(Data excerpts)
◆ ◆ ◆ ◆ ◆

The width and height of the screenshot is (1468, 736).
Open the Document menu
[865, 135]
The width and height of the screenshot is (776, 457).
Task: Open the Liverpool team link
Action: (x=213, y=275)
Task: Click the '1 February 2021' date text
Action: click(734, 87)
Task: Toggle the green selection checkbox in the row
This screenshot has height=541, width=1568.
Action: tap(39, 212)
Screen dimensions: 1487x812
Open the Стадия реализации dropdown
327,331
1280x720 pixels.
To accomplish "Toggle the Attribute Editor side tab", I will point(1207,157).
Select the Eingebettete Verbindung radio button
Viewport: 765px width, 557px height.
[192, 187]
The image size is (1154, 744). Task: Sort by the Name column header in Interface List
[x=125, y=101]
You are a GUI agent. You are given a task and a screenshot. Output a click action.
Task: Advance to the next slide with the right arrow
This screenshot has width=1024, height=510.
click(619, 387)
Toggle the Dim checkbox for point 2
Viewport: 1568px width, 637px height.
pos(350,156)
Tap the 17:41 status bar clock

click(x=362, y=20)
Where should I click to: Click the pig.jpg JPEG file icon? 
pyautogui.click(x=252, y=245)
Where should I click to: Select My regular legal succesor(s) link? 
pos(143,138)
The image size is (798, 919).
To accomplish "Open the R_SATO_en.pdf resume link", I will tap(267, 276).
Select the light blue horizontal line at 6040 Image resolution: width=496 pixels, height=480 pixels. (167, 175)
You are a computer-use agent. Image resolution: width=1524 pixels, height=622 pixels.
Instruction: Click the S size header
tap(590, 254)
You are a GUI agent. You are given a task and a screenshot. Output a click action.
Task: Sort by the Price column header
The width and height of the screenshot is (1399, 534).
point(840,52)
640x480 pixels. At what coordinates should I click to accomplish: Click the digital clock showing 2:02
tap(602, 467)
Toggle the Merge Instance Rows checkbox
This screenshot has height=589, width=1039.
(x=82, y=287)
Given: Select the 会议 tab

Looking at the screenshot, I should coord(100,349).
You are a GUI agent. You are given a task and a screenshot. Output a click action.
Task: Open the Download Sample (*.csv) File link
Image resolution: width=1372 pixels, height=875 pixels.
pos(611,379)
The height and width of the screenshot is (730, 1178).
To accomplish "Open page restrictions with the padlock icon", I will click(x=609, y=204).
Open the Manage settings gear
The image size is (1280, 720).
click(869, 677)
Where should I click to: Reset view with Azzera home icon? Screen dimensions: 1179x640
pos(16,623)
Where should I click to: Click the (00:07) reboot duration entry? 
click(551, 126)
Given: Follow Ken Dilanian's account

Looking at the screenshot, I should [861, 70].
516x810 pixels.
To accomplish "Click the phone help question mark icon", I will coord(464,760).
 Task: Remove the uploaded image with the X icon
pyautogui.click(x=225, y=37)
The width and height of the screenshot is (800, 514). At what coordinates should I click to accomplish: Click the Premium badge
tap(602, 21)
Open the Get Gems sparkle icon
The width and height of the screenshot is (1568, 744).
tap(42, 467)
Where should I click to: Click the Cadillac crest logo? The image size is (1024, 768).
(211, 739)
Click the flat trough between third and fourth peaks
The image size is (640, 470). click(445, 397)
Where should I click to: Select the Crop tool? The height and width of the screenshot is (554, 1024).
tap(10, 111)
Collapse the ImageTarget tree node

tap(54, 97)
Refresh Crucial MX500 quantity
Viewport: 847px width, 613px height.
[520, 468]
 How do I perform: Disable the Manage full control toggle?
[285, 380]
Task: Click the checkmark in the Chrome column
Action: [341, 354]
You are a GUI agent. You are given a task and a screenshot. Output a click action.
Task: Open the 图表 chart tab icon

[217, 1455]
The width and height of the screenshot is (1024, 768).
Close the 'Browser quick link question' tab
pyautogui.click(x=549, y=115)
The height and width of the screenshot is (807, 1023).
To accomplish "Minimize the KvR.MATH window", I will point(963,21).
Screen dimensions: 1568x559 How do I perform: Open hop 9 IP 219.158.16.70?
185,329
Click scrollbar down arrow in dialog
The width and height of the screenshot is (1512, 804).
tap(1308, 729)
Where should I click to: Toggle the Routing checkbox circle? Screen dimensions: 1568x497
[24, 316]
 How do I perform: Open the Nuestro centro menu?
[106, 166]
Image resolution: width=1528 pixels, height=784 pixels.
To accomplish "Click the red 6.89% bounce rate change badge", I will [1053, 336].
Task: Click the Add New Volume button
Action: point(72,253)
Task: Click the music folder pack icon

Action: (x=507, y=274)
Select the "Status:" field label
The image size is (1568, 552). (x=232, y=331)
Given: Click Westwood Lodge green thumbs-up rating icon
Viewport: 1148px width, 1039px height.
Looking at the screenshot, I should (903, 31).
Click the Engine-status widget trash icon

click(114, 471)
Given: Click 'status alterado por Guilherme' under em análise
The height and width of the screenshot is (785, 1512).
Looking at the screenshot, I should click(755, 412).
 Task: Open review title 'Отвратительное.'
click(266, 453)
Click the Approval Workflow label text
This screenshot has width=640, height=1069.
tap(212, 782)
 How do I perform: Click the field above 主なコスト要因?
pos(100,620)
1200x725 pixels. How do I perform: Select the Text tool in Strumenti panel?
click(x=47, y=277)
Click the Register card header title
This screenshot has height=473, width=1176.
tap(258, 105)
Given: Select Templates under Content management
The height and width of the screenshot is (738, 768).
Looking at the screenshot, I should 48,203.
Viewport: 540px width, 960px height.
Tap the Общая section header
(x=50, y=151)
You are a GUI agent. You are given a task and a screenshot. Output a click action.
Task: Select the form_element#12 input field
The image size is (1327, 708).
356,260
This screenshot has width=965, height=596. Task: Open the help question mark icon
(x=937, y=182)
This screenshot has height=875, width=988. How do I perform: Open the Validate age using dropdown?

◆ ◆ ◆ ◆ ◆

→ **THE TASK**
The answer must be every line of the data that contains the word "green".

→ **SOLUTION**
Task: Toggle the green selection checkbox in the row
Given: Click Westwood Lodge green thumbs-up rating icon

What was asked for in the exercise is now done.